Hiver 2017
Département d'Histoire de l'art - UQAM
Événement de peu d’importance, sans portée générale ou appartenant à la vie quotidienne, le fait divers, s’il appartient au registre de l’activité journalistique, demeure un inclassable de l’information. Les annales de l’histoire conservent peu de traces des faits divers, ceux-ci ne possédant ni le prestige ni la portée de l’événement historique. Le fait divers constitue pourtant le sel de l’activité médiatique, depuis les « canards » du XIXe, ces feuilles volantes relatant crimes et catastrophes, jusqu’aux actuels tabloïds illustrés, clips télévisuels et autres vitrines macroscopiques des plus sordides affaires. Puissant catalyseur d'affects (compassion, plaisir, curiosité, identification), il est, du fait de sa valeur fantasmatique, un objet privilégié de la littérature, de la dramaturgie et de l'art contemporain.

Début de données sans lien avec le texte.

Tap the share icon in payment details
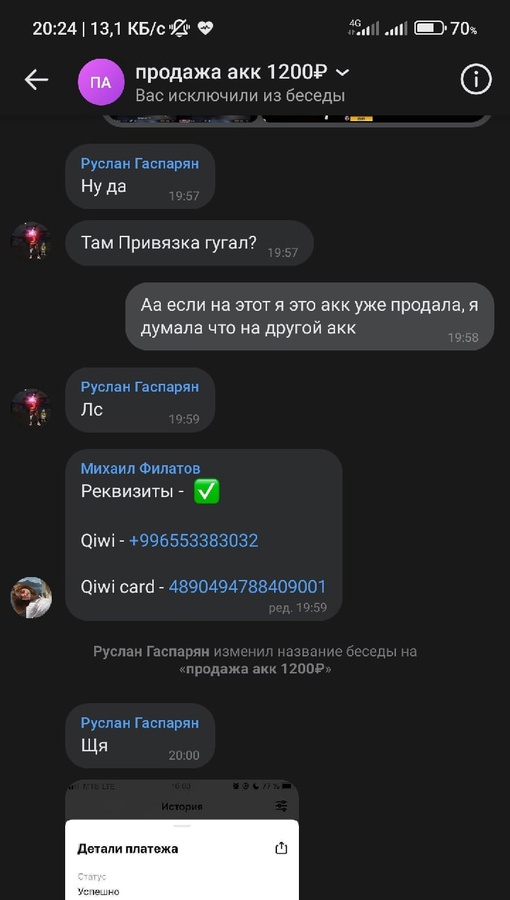Screen dimensions: 510x900 (281, 848)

Le présent séminaire de maîtrise entend interroger ce pouvoir de fictionnalisation du fait divers, moins en prenant appui sur des corpus d'obédience journalistique ou archivistique que sur des créations artistiques contemporaines usant de celui-ci. Les travaux en question sont ceux d'artistes (Bruno Serralongue, Pierre Huyghe, Angela Strassheim, Christian Patterson, etc.) pour lesquels le fait divers présente une valeur opératoire au regard des thèmes suivants : la valeur tutélaire du témoignage oculaire (Dulong, Feldman), l’indicialité et l’enquête (Xanthos, Ginzburg, Thouard), le réel fictionné (Rancière), la criminalistique (Reiss, Bertillon), l’événement mineur (Dosse, Arquembourg-Moreau). L'émergence récente de ces pratiques artistiques, corollaires d'une production littéraire réintroduisant le thème du fait divers (Carrère, Mauvignier, Jauffret, Danis), invite à analyser le statut de l'événement mineur dans l'art contemporain, essentiellement la photographie et la vidéo. En situant tout d’abord le fait divers dans une perspective littéraire et historiographique, ce séminaire engagera une réflexion sur les modalités de transposition de cette catégorie protéiforme de récit dans la création artistique contemporaine.
Objectifs :
La réflexion proposée par ce séminaire se décline sur plusieurs axes qui permettent d’offrir une vue générale (théorique) sur les questions suivantes :
• Fictionnalisation de l’événement dit mineur
• Actualisation des théories de l’indicialité
• Transposition artistique de protocoles d’enquête : reconstitution, inventaire, collecte
• Temporalités des représentations événementielles
• Éthique du témoignage et des discours probatoires
• Sensationnalisme et régimes des affects en art contemporain
• Remise en cause ou réhabilitation de l'authenticité?
La perspective transdisciplinaire que nous empruntons n’a donc pas pour but d’élaborer un modèle de compréhension unique de ces phénomènes mais cherchera plutôt à désigner les modalités spécifiques de référence au fait divers dans une variété domaines (art contemporain, criminalistique, culture populaire) à partir des concepts opératoires à chacun d’eux.